Наталья Андреевна (назовем ее так, как-то же надо назвать) почему-то была большой поклонницей Заболоцкого. Разумеется, позднего. На уроке она прочитала два стихотворения. «Журавлей» я знал. Второе – о нем и пойдет сейчас речь – слышал впервые. Оно сразу же поразило меня – и ритмом, конечно, но в первую очередь тем, что я его не вполне понял.

Стихотворение называется «В этой роще березовой». Написано в 1946 году, вскоре после возвращения в Москву из лагеря и ссылки. Его знают все.

Спустя пару лет, то есть где-то в четырнадцать, я прочитал его с листа, на сей раз, как мне показалось, понял – и разочаровался. (Думаю, что на мое разочарование повлияла и песня из фильма «Доживем до понедельника», не сама песня даже – она-то хорошая! – а именно этот лирико-педагогико-эзопов шестидесятнический фильм.)

С годами я понял, что верным было именно первое впечатление.

2

Итак, все начинается с ритма. Даже чисто формально размер, которым написаны нечетные строки, необычен: зеркальный метр, не то нарощенный «спереди» на два слога анапест, не то отороченный сзади такими же двумя безударными слогами дактиль. (И классический трехстопный анапест четных[16].) Положим, придумать новый составной размер – это и Брюсов умел, или, скажем, Шенгели, и кому от этого хорошо? Да и какой-нибудь шлягер, где ритм подчинен мелодии, еще и фору в этом смысле даст любому Брюсову. Но в данном случае ритм создается первыми половинами нечетных строк: чередованием клекочущего птичьего выдоха, иногда выскакивающего из начальных сверхсхемных полуударений («где колеблется….»), иногда нерасчлененного («немигающий…»), с коротким и трезвым дыханием говорящего человека («спой мне, иволга…»). И этот прекрасный ритм несет на своей волне воздушный корабль, на котором происходят события интересные.

Итак – по тексту.

«В этой роще березовой…» Уже – провоцирующая банальность, поскольку роща в русском языке по умолчанию березовая, как бор сосновый, как птица соловей. «Вдалеке от страданий и бед» – тавтология, достойная даже не массовой, мещанской советской поэзии (Смеляков бы такого постеснялся!), а радиохита… или «жестокого романса» конца XIX века. Читатель ждет уж рифмы «розовый» и, разумеется, получает ее – и тут вся картина, достойная кисти даже не Куинджи, а Клевера, разрушается вторжением чужеродного света – колеблющегося, но немигающего.

Потом – тяжеловесная, но подвижная и прозрачная лавина листвы и – появляется иволга, главная героиня стихотворения, поющая несколько загадочную пустынную песню. «Песня жизни моей» – это почти андреевская «Песня судьбы», а если попытаться заново осмыслить декадентское клише, то это не «песня о жизни», а песня, порождающая человеческую жизнь, магически осуществляющая ее события внутри себя.

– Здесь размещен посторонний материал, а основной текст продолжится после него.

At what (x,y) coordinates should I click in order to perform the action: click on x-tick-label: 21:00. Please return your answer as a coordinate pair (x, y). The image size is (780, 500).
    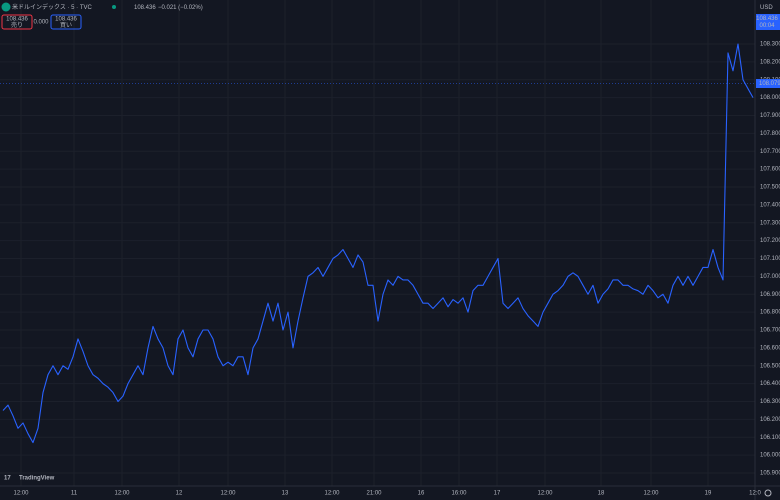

Дальше – четверостишие красивое, но не более того, как бы знак равновесия, достигнутого между «банальным» и «странным»:

Пролетев над поляною,
И людей увидав с высоты,
Избрала деревянную
Неприметную дудочку ты —

Но уже в следующем четверостишии эта частная гармония нарушается:

…Чтобы в свежести утренней
Посетив человечье жилье,
Целомудренно бедной заутреней
Встретить утро мое.

Непонятно уже, почему «посетив человечье жилье» – ведь дело происходит в роще, кажется? Или роща рядом с домом? И как это: «посетив жилье в утренней свежести»? (Фраза настолько своеобразная по структуре, что она может быть литературно либо замечательной, либо никуда не годной – в зависимости от контекста, но не средне-приемлемой.) «Заутреня», слово церковное и чуждое бытовому опыту советского человека, воспринимается как примета «высокого» слога – но вот оно сталкивается с утренней свежестью в чудовищной тавтологической рифме, а, чтобы читатель не пропустил ее мимо ушей, «утро» появляется третий раз. Заболоцкий порою демонстрирует необыкновенную виртуозность, а порою намеренно допускает то, что в ином случае показалось бы грубым, «графоманским» техническим сбоем, причем на протяжении даже не стихотворения, а строфы, и именно это придает тексту волнующую выразительность и тревожность. Обо всем этом можно и должно говорить именно и только языком обэриутской поэтики («уважай бедные мысли…», «погрешность», «нарушение равновесия»). Идя навстречу «банальности» и «неумелости», осваивая их не как «приемы» даже, а как объекты диалога, поэт не только не предает ту школу, в рамках которой он начинал, но и прямо следует ее заветам в том виде, в каком они сложились к середине 1930-х: уже без «авангарда» и явной иронии; это одна линия с «Пучиной страстей» Олейникова и «Элегией» Введенского.